WHAT YOU NEED TO DO ::
List every musical influence that the Jim Reid interview below says Psychocandy combined.

As the Jesus and Mary Chain wraps up a year full of shows celebrating the 30th anniversary of Psychocandy, I bring you an interview with Jim Reid conducted earlier this year.
The record was the band’s debut release– and most continue to say– their definitive recording. Jesus and Mary chain was founded by brothers Jim and William Reid and Psychocandy combined their love for 60’s girl groups, the Velvet Underground and the up-and-coming generation of noise bands to create a unique juxtaposition that would not only define the band’s sound, but become a sonic blueprint for the next several generation of psych bands to come.
When the album was released in 1985, no one had heard anything like it. Like bubblegum wrapped around razor blades, Psychocandy had an inherent pop sentimentality that shined through even the darkest, most turbulent moments. With 14 songs clocking in at just under 39 minutes, the album began with the devastating and now iconic “Just Like Honey,” only to be followed by an onslaught of distortion– heavy at the time, and still seething today. Bouncing back and forth between a reverbed quietude and the angry hiss and haze of lo-fi fuzz pedals, the record sputters, slices and shimmers into a controlled chaos and impending sense of danger with an intriguing nonchalance.
While this bond and band of brothers eventually led to constant feuds and the band’s ultimate demise, the Jesus and Mary Chain are back and touring the world to celebrate their seminal record in its entirety. We were fortunate to catch up with founder and lead singer Jim Reid to talk about the making of Psychocandy and the legendary highs and lows of the Jesus and Mary Chain.
Ladies and gentlemen, Mr. Jim Reid…
Hello, is Jim Reid there?
Yes, speaking.
Where are located nowadays?
I live in the southwest of England in Devon.
Besides your solo project, what have you been up to from the end of the Jesus and Mary Chain until the revision?
What have I done between the end of the Jesus and Mary Chain and the getting back together? I had children. I made two human beings. So that’s something. To be honest with you I didn’t do a whole lot. When the band ended in 1997, I just didn’t want to do anything with music for a while. Then after 2 or 3 years I started another band with some of my friends, but it was more of a drinking club than an actual band. It was three alcoholics in the band and we would go anywhere where people supplied free drinks. That band was called Freeheat. And that was it. It’s funny, I toyed with the idea of getting a solo career off the ground, but I’m just the laziest man on earth. I had one gig every two or three years and expected great things. That’s not really the way it works.

DATA SECTION ::
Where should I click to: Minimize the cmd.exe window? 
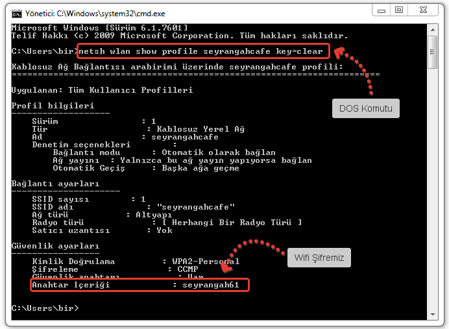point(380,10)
==
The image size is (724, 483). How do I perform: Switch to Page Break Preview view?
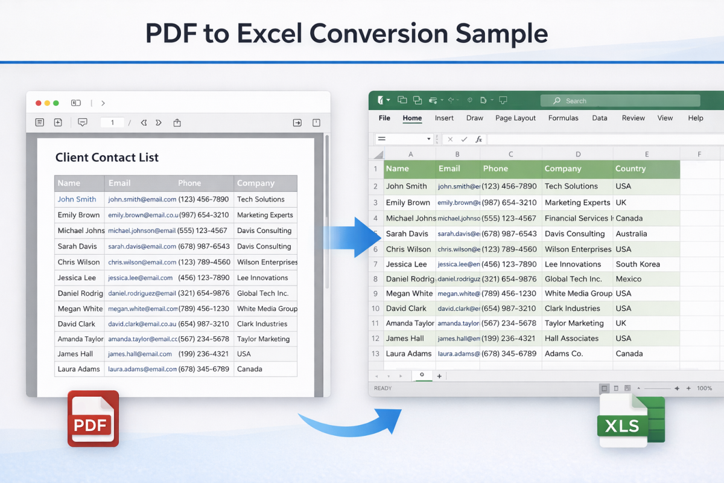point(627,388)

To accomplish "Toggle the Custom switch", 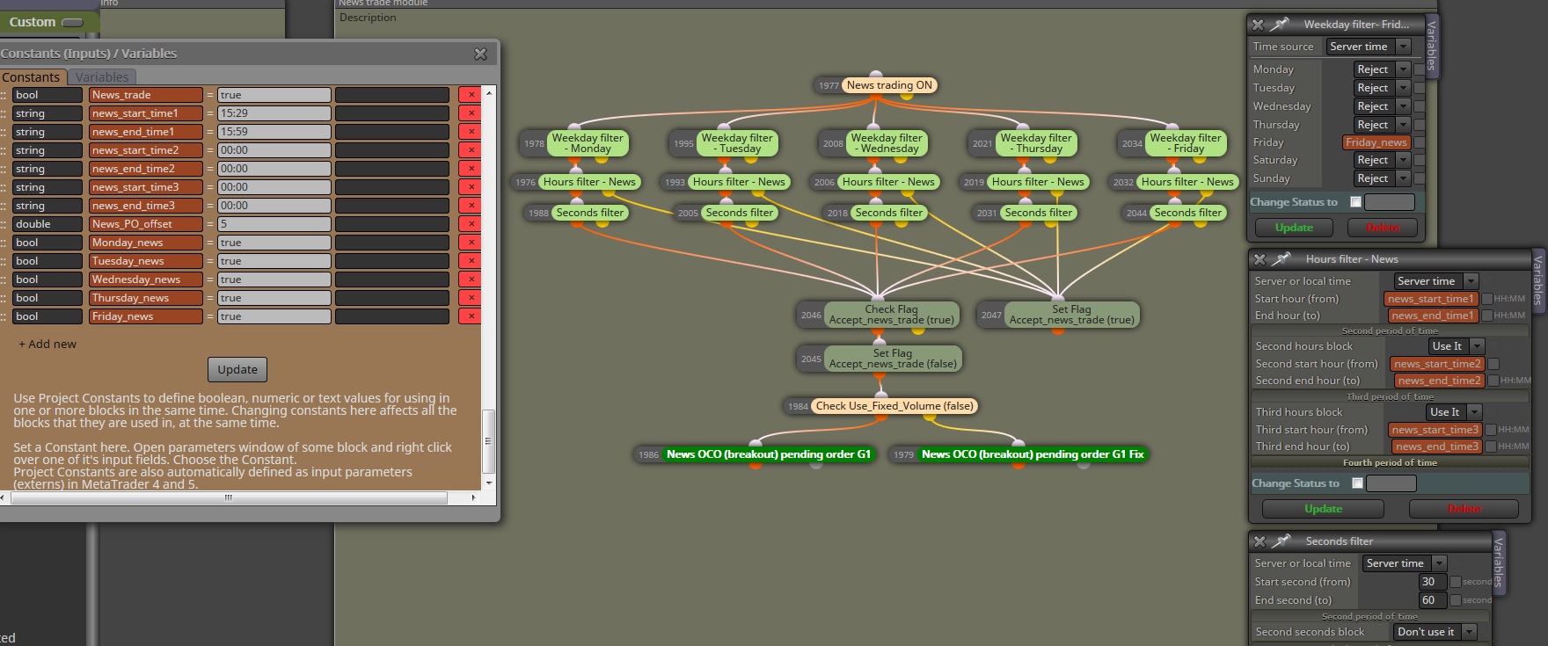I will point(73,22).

THE REPLY ::
- 60's girl groups
- the Velvet Underground
- the up-and-coming generation of noise bands